Предположим теперь, что источник, где упомянут Цезарь, не есть светское сочинение, написанное рукою лживых от природы людей и случайно найденное в библиотеках среди других рукописей, которые содержат как правдивые, так и вымышленные истории; что, напротив, это святое и богодухновенное творение, которое являет всем зрячим признаки своего неземного происхождения и которым вот уже почти два тысячелетия руководствуется множество людей, не позволивших себе за эти века изменить в нем хотя бы букву и почитающих своей священной обязанностью хранить его в первоначальной неприкосновенности; что, наконец, сама религия предписывает незыблемо верить всем утверждениям, содержащимся в этой книге, где говорится о Цезаре и его диктатуре. Сознайся, Луцилий, что в таком случае ты начнешь сомневаться в том, был ли Цезарь.
Никакая музыка не достойна восхвалять господа и звучать в его святилище, никакая философия не способна достаточно возвышенно говорить о божественном промысле, о боге, его могуществе, его деяниях и его таинствах: чем она отвлеченнее и тоньше, тем она суетней, тем бессильней объяснить вещи, познание которых требует от человека только бесхитростности и к тому же доступно ему лишь до известного предела. Пытаться разумом постигнуть бога, его совершенство и его, смею так выразиться, поступки — значит идти дальше древних философов, апостолов и отцов церкви и заниматься долгими и бесполезными поисками источника истины там, где его не может быть. Стоит отринуть такие атрибуты создателя, как благость, милосердие, всеправедность и всемогущество, которые дают нам столь высокое и преисполненное любви представление о боге, как мы, несмотря на все усилия нашего воображения, немедля придем к понятиям сухим, бесплодным, бессмысленным, предадимся пустым, несовместимым со здравым смыслом и в лучшем случае слишком утонченным и замысловатым умствованиям, а углубляясь все дальше в эту новую метафизику, начнем терять веру.
До каких только крайностей не доходят люди во имя той самой религии, в которую верят так мало и которой следуют так нерадиво!

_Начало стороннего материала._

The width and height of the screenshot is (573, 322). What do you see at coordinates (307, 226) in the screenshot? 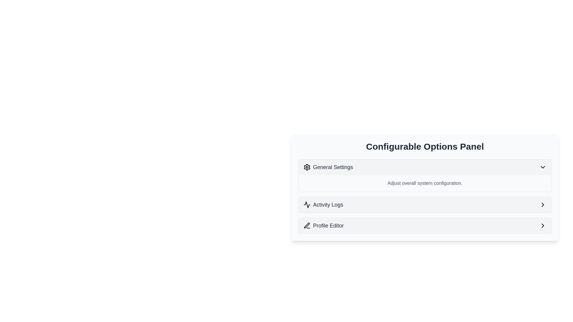
I see `the editing icon located to the left of the 'Profile Editor' label` at bounding box center [307, 226].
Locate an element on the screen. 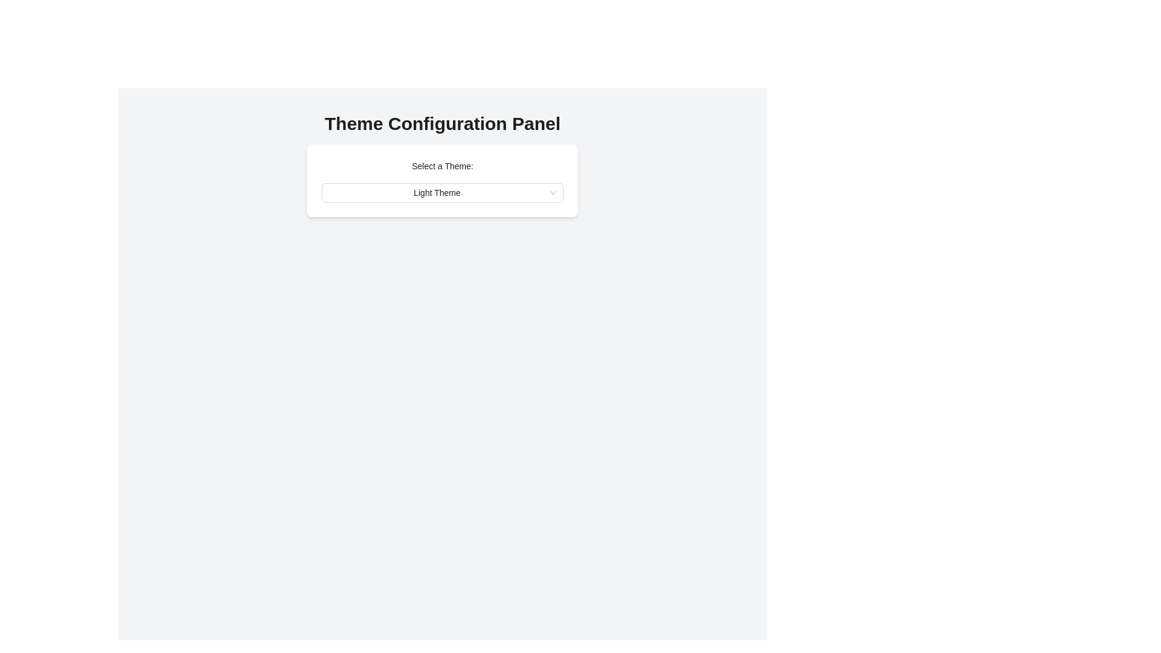 This screenshot has height=653, width=1161. the dropdown menu in the 'Theme Configuration Panel' is located at coordinates (441, 192).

Умствуя каждый на свой лад, люди искажают ту самую религию, которую с таким пылом и рвением защищают от иноверцев; сообразно своим взглядам они то прибавляют к ней, то изымают из нее множество мелких, но порой существенных подробностей, причем твердо и неколебимо держатся той формы, которую сами ей придают. Таким образом, можно сказать, что у всякого народа, в общем, одна вера и что в то же время у него их множество, ибо почти каждый человек, в частности, исповедует свою собственную.

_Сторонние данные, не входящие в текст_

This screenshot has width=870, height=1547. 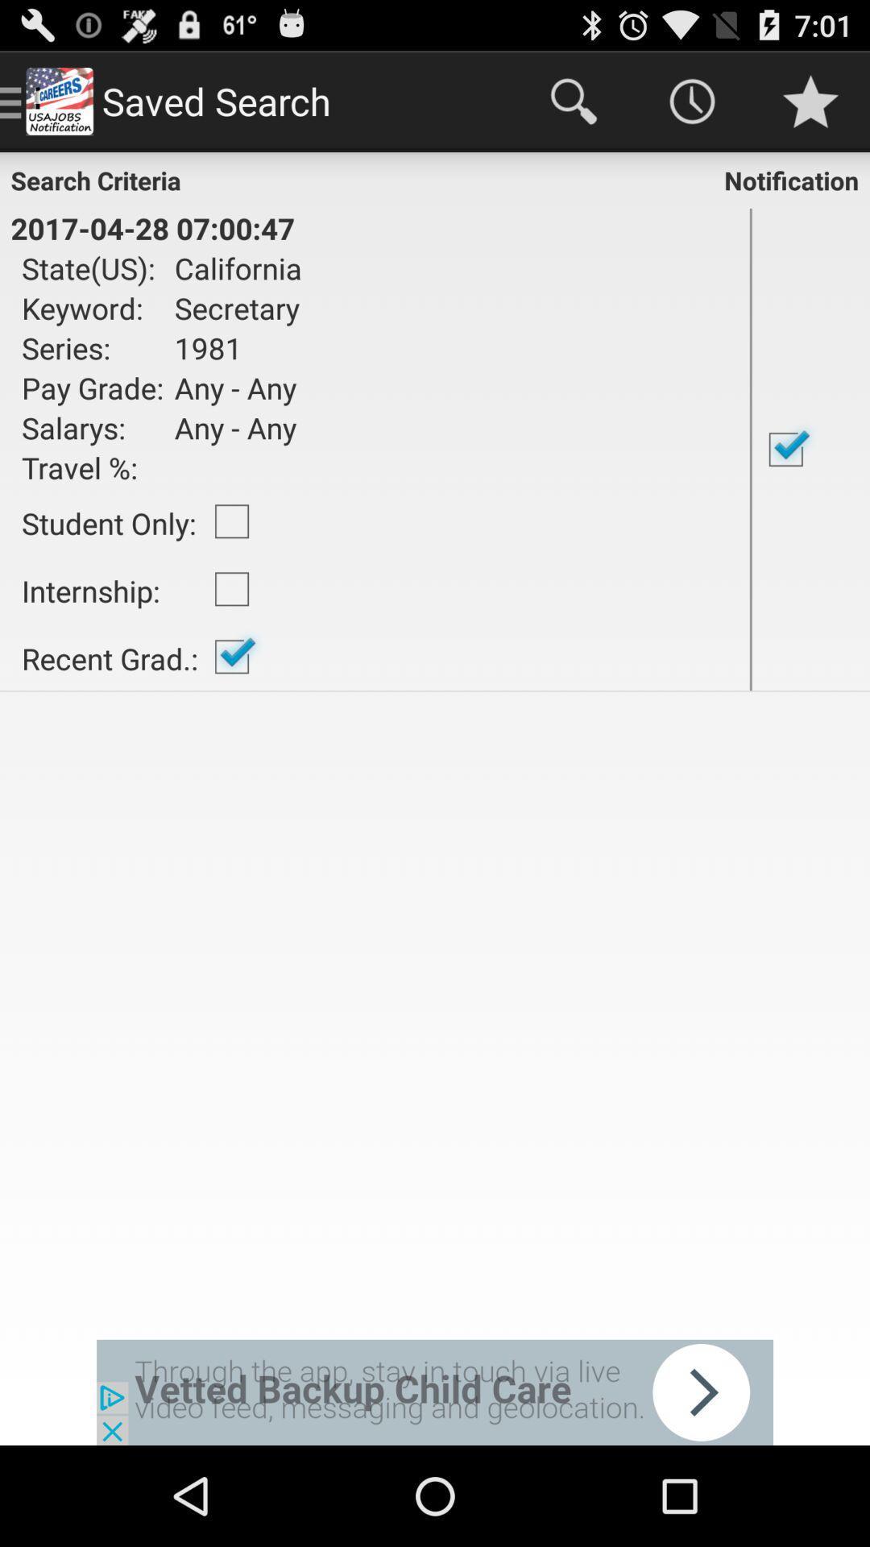 I want to click on the item next to the 1981 icon, so click(x=93, y=388).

В разное время при дворах поочередно господствуют и процветают два сорта людей — вольнодумцы и лицемеры; первые ведут себя просто, непринужденно, весело, открыто, вторые — тонко, хитро и коварно, причем до крайности жадны к милостям и гонятся за ними во сто раз неистовей, чем первые: они хотят навсегда присвоить их, распоряжаться ими, делить их между себе подобными и не подпускать к ним других; чины, должности, звания, бенефиции, пенсионы, почести — все им желанно, все должно принадлежать только им; а всех остальных, кто не связан с ними, они почитают людьми, недостойными возвышения, и объявляют их наглецами, если те все-таки дерзают надеяться на награду. Представьте себе толпу масок на балу: они берутся за руки, пляшут, увлекают друг друга, делают круг за кругом и все продолжают плясать, не впуская в хоровод никого из присутствующих, как бы он того ни заслуживал; общество томится, всем до смерти скучно смотреть на пляски и не плясать самим; кое-кто ворчит, а самые благоразумные собираются с духом и уходят.

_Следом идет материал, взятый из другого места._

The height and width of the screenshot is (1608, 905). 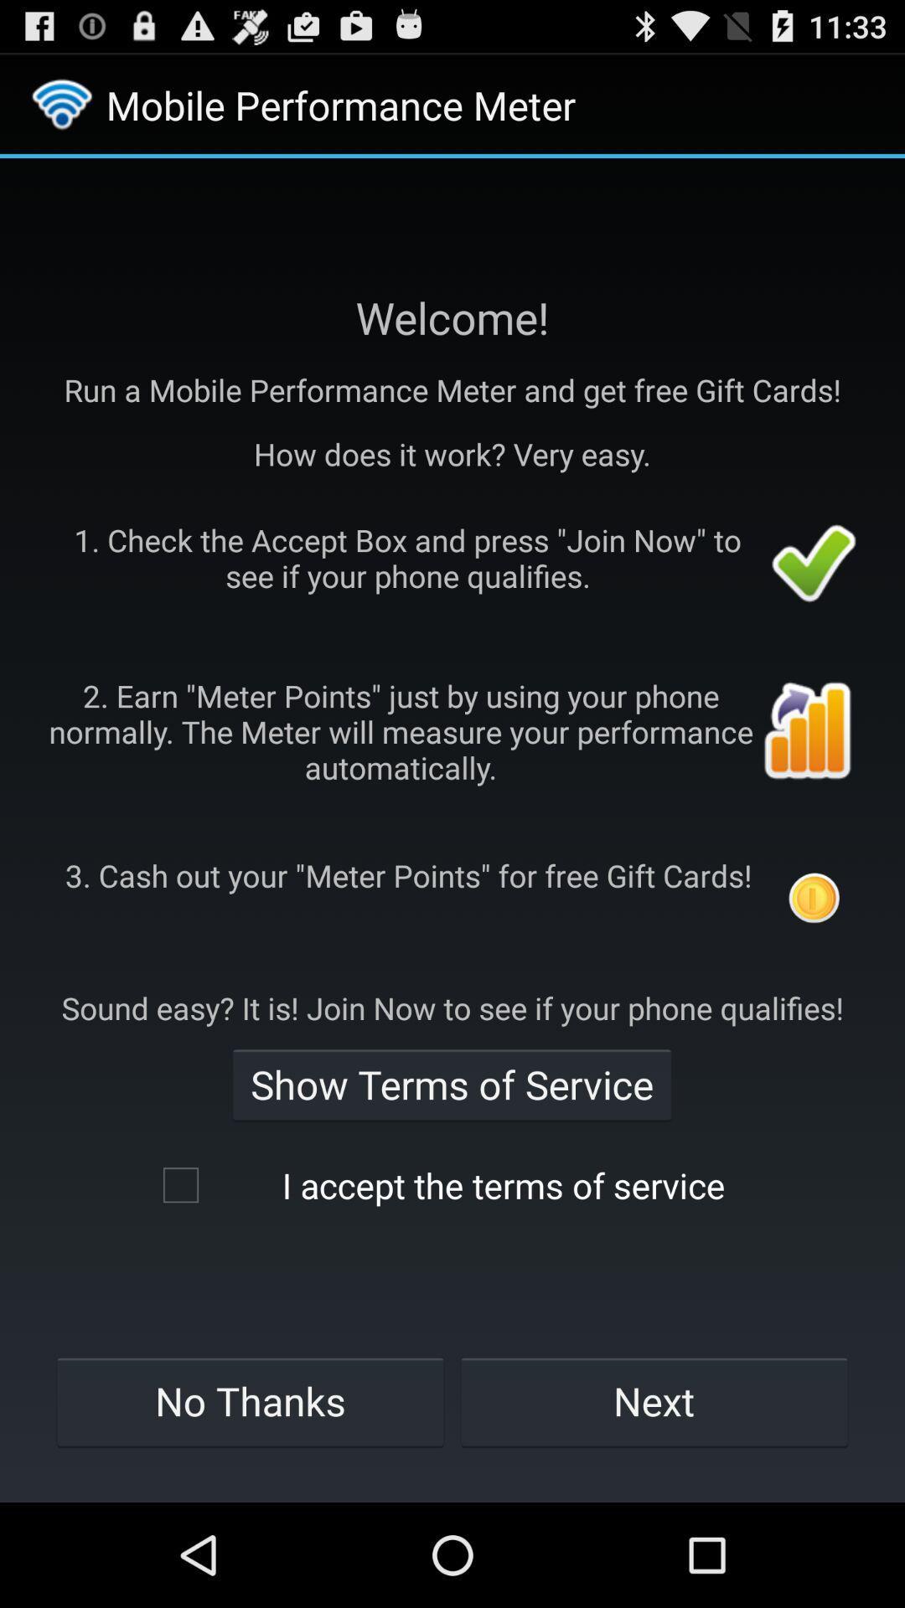 What do you see at coordinates (250, 1401) in the screenshot?
I see `item next to next button` at bounding box center [250, 1401].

Есть два рода вольнодумцев: собственно вольнодумцы, которые хотя бы почитают себя таковыми, и лицемеры, которые больше всего боятся прослыть вольнодумцами; вторые тем опаснее, чем искуснее они притворяются.
Лицемер либо не верит в бога, либо издевается над ним. Я предпочитаю быть учтивым, поэтому говорю: он не верит в бога.
Если религия есть благоговейный страх перед божеством, то что же должны мы думать о тех, кто дерзает оскорблять его земное подобие — государя?